O Tribunal Penal Internacional emitiu nesta quinta-feira (21) uma ordem de prisão contra o primeiro-ministro israelense, Binyamin Netanyahu, e o ex-ministro da Defesa Yoav Gallant por crimes cometidos na Faixa de Gaza. O mais provável é que nenhum dos dois seja preso. Mas a privação de liberdade é o que menos importa neste momento.
Para acabarem atrás das grades, Netanyahu e Gallant teriam de pisar no território de algum dos 124 Estados signatários do Estatuto de Roma que tivesse a intenção de capturá-los, o que é muito improvável.
A situação de ambos é agora parecida à de Vladimir Putin —o presidente russo tem contra si uma ordem de prisão emitida pelo mesmo TPI, em março de 2022, por crimes cometidos na Ucrânia. Para evitar ser preso, Putin fica em casa ou só viaja para países amigos. A leniência é grande, tanto é que o presidente Lula o convidou em agosto para vir ao Rio em novembro, no encontro do G20, mesmo sabendo que Putin é alvo da corte internacional há mais de dois anos.
Como não existe uma polícia mundial que ande atrás dos procurados, o sistema depende dos próprios Estados, que não agem exatamente conforme a lei, mas conforme seus cálculos mais imediatos de afinidade ideológica e de conveniência política.
Mesmo que Netanyahu e Gallant não sejam presos, porém, a ordem emitida pelo TPI tem dois outros efeitos mais estruturais, com consequências profundas no longo prazo.
O primeiro é o reconhecimento do caráter estatal pleno da Palestina, num momento em que a solução de dois Estados nunca pareceu tão distante. A corte entende que Israel e Palestina “são duas Altas Partes Contratantes das Convenções de Genebra de 1949” e “Israel ocupa pelo menos parte da Palestina”.
As duas afirmações contradizem frontalmente a posição israelense, que não reconhece a Palestina como Estado que possa assumir compromissos internacionais. Além disso, Israel nega que siga ocupando a Faixa de Gaza desde setembro de 2005.
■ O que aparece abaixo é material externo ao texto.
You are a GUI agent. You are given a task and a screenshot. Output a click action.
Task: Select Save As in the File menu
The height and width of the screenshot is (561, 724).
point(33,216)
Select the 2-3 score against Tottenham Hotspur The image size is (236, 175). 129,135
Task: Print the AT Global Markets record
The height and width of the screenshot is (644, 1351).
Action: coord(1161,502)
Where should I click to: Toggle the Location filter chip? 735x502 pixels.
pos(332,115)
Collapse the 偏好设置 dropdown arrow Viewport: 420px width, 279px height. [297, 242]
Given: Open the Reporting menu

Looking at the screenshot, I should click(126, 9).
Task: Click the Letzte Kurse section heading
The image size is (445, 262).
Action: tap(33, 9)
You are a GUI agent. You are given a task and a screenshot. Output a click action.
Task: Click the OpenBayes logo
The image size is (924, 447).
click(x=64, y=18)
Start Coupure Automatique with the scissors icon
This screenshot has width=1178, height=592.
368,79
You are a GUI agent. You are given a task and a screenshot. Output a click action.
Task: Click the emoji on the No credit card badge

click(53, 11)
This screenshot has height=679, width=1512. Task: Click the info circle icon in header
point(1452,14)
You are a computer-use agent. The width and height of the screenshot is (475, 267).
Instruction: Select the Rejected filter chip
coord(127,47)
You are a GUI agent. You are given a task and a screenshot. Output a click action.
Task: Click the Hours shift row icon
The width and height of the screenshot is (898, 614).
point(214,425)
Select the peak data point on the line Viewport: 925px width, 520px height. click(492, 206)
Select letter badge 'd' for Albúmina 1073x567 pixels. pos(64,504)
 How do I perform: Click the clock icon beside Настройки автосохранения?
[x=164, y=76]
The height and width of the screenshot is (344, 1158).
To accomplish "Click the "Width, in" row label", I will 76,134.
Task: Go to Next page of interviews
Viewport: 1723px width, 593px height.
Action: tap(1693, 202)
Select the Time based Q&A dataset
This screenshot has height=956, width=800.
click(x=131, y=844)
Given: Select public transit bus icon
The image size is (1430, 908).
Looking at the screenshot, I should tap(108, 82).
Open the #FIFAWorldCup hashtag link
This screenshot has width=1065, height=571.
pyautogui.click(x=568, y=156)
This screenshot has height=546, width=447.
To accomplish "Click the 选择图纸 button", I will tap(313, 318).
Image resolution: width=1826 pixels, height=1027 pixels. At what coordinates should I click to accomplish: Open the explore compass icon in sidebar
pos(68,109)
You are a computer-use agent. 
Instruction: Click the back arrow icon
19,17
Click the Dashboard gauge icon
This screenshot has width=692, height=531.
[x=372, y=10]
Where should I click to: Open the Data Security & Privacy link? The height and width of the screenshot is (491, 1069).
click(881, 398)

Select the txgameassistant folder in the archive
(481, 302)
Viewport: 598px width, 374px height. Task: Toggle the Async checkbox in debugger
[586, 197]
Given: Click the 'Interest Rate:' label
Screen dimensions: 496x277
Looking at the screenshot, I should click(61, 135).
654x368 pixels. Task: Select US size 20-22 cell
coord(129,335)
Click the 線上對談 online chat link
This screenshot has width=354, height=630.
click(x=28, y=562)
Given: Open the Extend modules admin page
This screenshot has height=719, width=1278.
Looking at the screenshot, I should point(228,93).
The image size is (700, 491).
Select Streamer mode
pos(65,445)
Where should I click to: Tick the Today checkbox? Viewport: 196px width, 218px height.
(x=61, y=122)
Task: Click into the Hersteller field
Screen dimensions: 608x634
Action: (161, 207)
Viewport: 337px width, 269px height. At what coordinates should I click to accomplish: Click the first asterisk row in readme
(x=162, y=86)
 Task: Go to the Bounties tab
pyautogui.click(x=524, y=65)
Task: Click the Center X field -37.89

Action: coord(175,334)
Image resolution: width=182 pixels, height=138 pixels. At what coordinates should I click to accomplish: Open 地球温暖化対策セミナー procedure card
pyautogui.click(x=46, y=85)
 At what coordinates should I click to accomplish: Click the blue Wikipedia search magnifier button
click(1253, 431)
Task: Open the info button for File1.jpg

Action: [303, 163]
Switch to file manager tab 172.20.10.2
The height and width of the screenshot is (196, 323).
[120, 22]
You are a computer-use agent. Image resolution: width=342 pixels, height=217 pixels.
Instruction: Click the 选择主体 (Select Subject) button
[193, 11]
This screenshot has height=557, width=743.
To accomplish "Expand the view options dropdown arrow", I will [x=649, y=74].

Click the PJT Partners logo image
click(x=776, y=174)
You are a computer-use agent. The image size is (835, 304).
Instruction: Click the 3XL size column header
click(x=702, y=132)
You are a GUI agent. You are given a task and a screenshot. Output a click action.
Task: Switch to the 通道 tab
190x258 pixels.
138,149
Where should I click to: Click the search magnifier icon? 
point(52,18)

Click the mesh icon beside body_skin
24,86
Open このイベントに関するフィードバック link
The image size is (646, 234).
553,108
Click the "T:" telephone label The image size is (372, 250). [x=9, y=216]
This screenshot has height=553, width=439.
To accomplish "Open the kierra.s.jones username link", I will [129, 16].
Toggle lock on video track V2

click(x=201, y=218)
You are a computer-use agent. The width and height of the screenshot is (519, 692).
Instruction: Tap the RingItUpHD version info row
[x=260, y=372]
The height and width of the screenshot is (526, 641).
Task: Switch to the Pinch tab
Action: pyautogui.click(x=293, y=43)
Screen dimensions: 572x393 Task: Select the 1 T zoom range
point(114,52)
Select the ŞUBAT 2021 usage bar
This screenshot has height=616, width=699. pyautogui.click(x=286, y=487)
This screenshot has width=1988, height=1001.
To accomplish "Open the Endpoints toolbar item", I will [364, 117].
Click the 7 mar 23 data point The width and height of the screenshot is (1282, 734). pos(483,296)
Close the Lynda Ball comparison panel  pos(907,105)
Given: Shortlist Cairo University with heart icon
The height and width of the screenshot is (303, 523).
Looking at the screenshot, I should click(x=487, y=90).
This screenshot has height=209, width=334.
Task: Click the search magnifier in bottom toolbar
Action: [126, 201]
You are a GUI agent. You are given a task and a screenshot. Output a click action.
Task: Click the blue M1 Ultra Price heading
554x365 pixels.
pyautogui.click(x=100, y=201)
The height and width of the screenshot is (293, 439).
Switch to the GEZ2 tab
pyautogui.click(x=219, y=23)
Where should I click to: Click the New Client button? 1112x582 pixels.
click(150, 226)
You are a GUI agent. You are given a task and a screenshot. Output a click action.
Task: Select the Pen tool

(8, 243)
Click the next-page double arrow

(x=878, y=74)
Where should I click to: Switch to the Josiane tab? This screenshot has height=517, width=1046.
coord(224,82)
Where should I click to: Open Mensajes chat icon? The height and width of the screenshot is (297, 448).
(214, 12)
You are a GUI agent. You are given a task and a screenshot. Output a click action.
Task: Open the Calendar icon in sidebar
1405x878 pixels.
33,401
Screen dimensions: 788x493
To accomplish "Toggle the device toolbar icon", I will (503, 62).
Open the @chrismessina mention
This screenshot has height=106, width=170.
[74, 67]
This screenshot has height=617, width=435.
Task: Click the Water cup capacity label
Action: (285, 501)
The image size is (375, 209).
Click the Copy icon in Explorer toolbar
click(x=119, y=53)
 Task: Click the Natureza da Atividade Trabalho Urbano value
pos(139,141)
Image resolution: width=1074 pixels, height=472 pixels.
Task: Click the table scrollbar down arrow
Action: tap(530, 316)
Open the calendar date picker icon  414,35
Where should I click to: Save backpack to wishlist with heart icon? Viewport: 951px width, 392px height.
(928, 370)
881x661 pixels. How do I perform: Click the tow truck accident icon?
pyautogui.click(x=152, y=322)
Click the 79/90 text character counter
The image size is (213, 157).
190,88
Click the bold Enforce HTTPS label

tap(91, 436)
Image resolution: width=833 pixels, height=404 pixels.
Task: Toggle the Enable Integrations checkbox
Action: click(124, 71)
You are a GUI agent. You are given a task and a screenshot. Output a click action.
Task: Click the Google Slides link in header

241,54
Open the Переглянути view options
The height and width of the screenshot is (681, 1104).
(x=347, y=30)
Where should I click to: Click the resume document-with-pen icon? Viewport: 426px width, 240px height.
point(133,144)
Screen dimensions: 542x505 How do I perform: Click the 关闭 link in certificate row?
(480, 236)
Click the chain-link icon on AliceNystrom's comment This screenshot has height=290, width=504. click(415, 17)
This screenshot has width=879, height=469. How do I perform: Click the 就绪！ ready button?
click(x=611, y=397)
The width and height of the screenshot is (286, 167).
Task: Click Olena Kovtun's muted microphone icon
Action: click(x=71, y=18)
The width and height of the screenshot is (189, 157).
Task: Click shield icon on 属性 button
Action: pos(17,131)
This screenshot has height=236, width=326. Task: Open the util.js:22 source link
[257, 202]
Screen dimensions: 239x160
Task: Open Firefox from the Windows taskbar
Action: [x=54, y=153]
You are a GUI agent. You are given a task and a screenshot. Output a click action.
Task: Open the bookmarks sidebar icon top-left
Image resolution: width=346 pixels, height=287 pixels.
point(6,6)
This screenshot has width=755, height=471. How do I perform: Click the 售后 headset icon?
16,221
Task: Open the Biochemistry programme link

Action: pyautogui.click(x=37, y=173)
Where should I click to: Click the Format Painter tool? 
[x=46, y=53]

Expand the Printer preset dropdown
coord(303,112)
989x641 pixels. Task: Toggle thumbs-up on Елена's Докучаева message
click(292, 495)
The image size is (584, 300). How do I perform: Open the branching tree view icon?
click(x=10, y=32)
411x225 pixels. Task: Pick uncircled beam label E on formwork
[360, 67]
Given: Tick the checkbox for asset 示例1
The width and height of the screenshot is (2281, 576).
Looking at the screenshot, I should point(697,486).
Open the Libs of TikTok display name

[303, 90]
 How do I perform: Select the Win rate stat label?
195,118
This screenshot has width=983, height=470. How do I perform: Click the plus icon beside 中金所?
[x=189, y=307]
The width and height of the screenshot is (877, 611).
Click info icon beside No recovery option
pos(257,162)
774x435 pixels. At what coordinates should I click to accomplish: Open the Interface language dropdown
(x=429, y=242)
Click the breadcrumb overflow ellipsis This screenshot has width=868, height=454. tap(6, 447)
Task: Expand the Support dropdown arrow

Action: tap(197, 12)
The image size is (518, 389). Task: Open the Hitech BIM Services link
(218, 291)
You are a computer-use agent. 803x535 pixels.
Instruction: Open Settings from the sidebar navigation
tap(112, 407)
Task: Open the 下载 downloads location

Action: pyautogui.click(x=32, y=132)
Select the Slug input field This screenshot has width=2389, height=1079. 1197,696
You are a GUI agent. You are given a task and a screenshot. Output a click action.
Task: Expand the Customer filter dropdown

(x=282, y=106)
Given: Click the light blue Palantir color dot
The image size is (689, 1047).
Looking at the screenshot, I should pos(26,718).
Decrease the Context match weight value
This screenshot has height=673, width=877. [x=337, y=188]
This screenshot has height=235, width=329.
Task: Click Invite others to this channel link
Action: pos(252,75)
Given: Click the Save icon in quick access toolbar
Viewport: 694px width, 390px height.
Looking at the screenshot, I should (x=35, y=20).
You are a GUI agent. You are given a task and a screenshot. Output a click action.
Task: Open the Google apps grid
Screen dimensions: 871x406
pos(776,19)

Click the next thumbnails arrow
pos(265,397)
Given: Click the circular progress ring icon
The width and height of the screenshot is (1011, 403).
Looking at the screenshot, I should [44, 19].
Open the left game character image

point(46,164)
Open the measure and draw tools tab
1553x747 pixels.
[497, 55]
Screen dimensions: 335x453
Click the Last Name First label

Essa posição do TPI também reafirma o entendimento de que mesmo cidadãos cujo país não reconhece a jurisdição do tribunal, como é o caso de Israel, podem ser alcançados pela corte. Para que isso aconteça, basta que os crimes em questão tenham ocorrido no território de um Estado que reconheça o TPI —no caso, a Palestina.
O segundo aspecto relevante dessa ordem é o reconhecimento de que a resposta militar israelense ao 7 de Outubro na Faixa de Gaza está repleta de ilegalidades, incluindo o uso da fome como método de guerra, assassinatos deliberados de civis, perseguições à margem da lei e a privação de acesso a itens essenciais para sobrevivência, como água, alimentos, insumos médicos, abrigo, combustível e eletricidade.
Essas constatações terão efeito negativo para Israel em outro processo judicial, no qual Israel é acusado pela África do Sul, na Corte Internacional de Justiça, de cometer genocídio contra os palestinos.
Difícil imaginar a esta altura dois reveses maiores para Israel que estes dois: o reforço internacional ao caráter estatal da Palestina, com a reafirmação de que Tel Aviv ainda exerce o papel de potência de ocupação em Gaza, com todas as obrigações decorrentes disso; e a longa lista de crimes atribuídos às forças israelenses nessas circunstâncias, o que não sacramenta, mas aumenta as chances de uma condenação por genocídio mais adiante.